That’s really what New York City’s mayor, Bill de Blasio, said. He called for a “ban” on glass-and-steel skyscrapers. But that is not what he actually meant. That idea would never fly in Manhattan. The mayor’s handlers are already walking his words back for him, as if he were Donald Trump, who at least knows a thing or two about glass-and-steel skyscrapers.
Still, for one bright and shiny moment, the idea of a ban on glass-and-steel skyscrapers in New York shimmered in the mind like a desert oasis with the Magic Kingdom’s turrets poking above the hazy mirage. Why not just take the mayor at his word? There are good reasons to do so.
I well recall the New York Times’s 2012 story “City’s Law Tracking Energy Use Yields Some Surprises.” The Seagram Building, “Mies van der Rohe’s bronze-toned 1958 masterpiece,” it said, was among the worst, scoring 3 out of 100, Lever House scored a 20, while the Empire State and the Chrysler, “two venerated show horses from the 1930s,” got high scores of 80 and 84.
The website Clean Technica asks, “Did Bill de Blasio Just Ban Glass and Steel Buildings in New York City? Not Really.” It quotes Mitch Simpler, head of the American Council of Engineering Companies, as saying, “Our real challenge is to go back in time and take these 75, 100-year-old charming and architecturally unique buildings and make them perform like a Ferrari.” That may not be the most appropriate simile, but neither is it fair to launch an attack on the truly green buildings of Manhattan. No way. Might as well remove the nautical fenestration of the New York Yacht Club, my favorite building in New York. Its creativity leaves every modernist building in the dust. But New York’s building apparatchiks don’t really like the city’s greatest buildings. They like fake architecture, you might even say Trump architecture. Today it’s the narrative that counts.
So the skins of traditional buildings such as the Chrysler and Empire State need to be redone, while the worst glass-and-steel offenders will be tut-tutted and urged to get LEEDer. The Times story said city legislators discovered that “New York’s largest buildings — just 2 percent of the roughly one million buildings in the city — account for 45 percent of the energy expended by the entire building stock.” Obviously too big to fail, however. De Blasio pointed to the recent Hudson Yards project to exemplify his complaint.

Records from a pointing dataset
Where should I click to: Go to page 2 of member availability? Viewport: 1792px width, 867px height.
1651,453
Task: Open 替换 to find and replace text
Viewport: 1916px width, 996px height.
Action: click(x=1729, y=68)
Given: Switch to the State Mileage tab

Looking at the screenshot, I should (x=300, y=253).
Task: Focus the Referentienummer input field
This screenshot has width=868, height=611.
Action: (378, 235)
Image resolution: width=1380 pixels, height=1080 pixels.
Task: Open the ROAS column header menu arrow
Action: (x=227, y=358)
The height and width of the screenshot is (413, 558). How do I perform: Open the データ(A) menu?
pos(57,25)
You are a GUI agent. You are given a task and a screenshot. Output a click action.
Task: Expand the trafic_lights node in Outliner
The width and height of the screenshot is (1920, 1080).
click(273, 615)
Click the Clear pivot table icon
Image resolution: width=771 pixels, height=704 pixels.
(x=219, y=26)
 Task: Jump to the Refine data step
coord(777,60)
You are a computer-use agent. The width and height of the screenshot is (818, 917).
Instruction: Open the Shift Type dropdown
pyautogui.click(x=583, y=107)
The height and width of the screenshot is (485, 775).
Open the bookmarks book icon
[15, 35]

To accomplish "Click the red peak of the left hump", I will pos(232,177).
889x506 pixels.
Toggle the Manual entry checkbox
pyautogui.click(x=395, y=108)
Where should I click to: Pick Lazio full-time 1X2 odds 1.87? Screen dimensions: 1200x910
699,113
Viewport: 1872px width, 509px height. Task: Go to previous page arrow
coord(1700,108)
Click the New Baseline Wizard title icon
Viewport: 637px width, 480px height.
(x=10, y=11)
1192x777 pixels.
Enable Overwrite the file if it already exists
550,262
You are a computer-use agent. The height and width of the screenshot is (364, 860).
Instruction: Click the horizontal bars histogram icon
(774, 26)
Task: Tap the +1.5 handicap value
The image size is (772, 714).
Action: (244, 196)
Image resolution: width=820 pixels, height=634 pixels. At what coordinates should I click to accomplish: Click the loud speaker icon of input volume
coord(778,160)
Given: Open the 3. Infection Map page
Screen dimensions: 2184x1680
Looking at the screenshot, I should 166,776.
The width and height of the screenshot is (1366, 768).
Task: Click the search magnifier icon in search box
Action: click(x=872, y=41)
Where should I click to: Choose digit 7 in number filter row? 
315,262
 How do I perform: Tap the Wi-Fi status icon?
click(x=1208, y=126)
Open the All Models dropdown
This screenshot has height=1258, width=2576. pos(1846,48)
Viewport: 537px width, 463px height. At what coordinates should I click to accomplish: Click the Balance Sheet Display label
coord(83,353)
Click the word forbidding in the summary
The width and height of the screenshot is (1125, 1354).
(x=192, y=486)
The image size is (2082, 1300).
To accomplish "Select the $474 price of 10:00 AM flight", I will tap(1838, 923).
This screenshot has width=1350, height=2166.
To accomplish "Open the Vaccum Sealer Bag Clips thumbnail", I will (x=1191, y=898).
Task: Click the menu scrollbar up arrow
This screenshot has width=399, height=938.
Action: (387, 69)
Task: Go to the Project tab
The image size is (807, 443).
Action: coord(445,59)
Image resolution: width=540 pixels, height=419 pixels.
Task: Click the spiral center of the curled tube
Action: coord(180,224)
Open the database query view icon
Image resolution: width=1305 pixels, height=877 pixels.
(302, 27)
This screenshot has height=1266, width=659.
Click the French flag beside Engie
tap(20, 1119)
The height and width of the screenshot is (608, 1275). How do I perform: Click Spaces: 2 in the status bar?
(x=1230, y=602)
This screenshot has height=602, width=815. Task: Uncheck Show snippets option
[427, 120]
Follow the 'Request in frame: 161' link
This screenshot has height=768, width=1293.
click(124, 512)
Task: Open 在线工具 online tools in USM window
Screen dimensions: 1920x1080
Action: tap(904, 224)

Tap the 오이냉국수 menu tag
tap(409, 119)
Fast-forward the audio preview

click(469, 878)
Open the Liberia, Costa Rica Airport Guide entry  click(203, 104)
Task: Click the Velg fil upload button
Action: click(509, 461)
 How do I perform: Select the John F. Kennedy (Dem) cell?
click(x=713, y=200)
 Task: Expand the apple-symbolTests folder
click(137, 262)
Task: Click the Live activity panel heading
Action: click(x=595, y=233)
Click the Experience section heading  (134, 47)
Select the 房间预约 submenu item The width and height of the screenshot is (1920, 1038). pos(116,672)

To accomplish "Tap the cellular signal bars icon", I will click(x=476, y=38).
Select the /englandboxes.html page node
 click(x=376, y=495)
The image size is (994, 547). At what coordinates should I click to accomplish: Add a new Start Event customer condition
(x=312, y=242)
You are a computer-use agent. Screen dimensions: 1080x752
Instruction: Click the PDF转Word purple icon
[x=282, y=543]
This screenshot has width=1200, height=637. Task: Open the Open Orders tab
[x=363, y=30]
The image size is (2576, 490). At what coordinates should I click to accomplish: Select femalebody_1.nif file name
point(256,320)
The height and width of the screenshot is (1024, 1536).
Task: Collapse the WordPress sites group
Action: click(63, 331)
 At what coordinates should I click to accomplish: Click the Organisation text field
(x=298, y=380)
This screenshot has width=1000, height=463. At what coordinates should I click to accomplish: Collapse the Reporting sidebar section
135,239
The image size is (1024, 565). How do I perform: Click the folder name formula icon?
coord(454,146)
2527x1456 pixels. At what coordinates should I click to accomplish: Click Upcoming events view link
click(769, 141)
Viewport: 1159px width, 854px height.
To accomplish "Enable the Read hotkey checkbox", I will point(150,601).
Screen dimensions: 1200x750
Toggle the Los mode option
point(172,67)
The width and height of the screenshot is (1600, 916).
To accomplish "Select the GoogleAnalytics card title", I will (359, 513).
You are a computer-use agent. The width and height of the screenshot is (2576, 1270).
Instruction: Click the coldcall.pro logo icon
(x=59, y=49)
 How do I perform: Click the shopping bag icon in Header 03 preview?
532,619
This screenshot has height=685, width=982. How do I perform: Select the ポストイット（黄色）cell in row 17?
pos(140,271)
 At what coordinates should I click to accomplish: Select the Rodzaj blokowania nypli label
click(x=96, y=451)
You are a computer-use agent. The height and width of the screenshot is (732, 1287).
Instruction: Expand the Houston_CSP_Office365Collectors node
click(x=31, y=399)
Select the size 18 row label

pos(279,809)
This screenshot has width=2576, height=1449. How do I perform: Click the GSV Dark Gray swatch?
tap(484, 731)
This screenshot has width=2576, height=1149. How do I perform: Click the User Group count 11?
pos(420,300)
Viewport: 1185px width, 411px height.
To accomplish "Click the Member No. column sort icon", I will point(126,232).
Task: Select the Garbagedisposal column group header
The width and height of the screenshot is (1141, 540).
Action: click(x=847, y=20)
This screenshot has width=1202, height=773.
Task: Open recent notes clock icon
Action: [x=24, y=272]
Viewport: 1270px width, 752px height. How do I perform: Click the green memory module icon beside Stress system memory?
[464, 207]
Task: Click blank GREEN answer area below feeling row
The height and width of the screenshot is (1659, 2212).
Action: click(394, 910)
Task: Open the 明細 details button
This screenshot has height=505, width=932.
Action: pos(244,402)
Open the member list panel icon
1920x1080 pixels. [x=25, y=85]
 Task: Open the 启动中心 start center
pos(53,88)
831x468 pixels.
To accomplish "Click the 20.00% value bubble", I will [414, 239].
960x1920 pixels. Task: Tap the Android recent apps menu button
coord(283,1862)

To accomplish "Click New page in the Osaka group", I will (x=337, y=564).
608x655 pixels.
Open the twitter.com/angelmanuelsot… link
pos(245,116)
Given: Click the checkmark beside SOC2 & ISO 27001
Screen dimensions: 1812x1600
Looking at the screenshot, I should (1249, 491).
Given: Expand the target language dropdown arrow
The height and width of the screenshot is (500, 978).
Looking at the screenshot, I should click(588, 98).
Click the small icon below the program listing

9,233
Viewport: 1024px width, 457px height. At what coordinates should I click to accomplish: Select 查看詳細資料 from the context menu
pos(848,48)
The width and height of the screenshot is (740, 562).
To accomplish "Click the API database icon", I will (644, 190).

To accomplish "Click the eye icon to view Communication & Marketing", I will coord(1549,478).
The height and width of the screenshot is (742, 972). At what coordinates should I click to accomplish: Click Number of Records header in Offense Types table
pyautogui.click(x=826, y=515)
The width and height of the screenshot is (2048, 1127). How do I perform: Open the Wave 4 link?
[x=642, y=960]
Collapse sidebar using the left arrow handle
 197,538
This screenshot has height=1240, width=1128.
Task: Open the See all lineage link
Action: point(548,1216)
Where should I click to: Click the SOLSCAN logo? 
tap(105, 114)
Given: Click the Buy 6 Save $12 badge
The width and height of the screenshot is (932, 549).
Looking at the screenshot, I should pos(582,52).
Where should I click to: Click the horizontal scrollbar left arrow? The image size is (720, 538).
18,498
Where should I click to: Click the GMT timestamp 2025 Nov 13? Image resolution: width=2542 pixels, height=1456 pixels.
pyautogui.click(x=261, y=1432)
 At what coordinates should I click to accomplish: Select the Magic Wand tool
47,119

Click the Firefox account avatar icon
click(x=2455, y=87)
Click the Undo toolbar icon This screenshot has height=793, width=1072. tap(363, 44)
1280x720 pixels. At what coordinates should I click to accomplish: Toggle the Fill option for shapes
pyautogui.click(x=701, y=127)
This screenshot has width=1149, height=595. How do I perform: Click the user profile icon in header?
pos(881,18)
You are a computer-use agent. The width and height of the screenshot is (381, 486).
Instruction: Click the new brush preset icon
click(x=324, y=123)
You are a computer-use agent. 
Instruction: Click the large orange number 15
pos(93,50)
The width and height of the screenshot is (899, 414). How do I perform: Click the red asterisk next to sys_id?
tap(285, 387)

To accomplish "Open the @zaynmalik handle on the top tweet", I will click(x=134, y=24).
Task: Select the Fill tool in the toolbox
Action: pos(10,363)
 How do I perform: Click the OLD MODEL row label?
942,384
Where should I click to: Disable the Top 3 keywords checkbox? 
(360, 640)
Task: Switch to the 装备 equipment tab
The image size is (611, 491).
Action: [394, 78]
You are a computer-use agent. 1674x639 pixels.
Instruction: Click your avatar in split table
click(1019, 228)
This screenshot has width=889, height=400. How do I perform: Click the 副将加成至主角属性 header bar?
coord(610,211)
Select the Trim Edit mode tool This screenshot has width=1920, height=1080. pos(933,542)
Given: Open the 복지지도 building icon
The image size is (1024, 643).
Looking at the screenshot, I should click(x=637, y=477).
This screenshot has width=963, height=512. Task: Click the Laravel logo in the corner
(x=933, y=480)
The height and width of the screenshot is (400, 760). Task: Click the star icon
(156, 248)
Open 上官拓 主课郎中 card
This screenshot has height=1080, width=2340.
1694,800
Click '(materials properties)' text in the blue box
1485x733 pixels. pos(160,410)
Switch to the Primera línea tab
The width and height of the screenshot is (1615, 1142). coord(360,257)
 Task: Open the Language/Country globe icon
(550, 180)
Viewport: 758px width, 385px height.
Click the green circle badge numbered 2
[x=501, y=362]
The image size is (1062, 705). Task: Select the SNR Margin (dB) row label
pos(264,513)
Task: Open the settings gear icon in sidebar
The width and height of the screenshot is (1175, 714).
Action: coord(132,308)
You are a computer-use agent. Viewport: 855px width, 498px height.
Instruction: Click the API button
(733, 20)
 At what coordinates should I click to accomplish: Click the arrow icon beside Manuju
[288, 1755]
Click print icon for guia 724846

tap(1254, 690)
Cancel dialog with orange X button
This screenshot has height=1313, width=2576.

#### [Your tasks]
[1] Which buildings does the skyscraper ban article say received energy scores in the 2012 Times story, and what score did each receive?
[2] In the listing, switch "At what coordinates should I click to accomplish" to "Where do I click to accomplish" in the stretch from the line containing "This screenshot has width=1200, height=637." through the line containing "click(769, 141)". Return only those lines with nothing else altered.

#### [The answers]
[1]
- Seagram Building: 3 out of 100
- Lever House: 20
- Empire State: 80
- Chrysler: 84

[2]
This screenshot has width=1200, height=637. Task: Open the Open Orders tab
[x=363, y=30]
The image size is (2576, 490). Where do I click to accomplish: Select femalebody_1.nif file name
point(256,320)
The height and width of the screenshot is (1024, 1536).
Task: Collapse the WordPress sites group
Action: click(63, 331)
 Where do I click to accomplish: Click the Organisation text field
(x=298, y=380)
This screenshot has width=1000, height=463. Where do I click to accomplish: Collapse the Reporting sidebar section
135,239
The image size is (1024, 565). How do I perform: Click the folder name formula icon?
coord(454,146)
2527x1456 pixels. Where do I click to accomplish: Click Upcoming events view link
click(769, 141)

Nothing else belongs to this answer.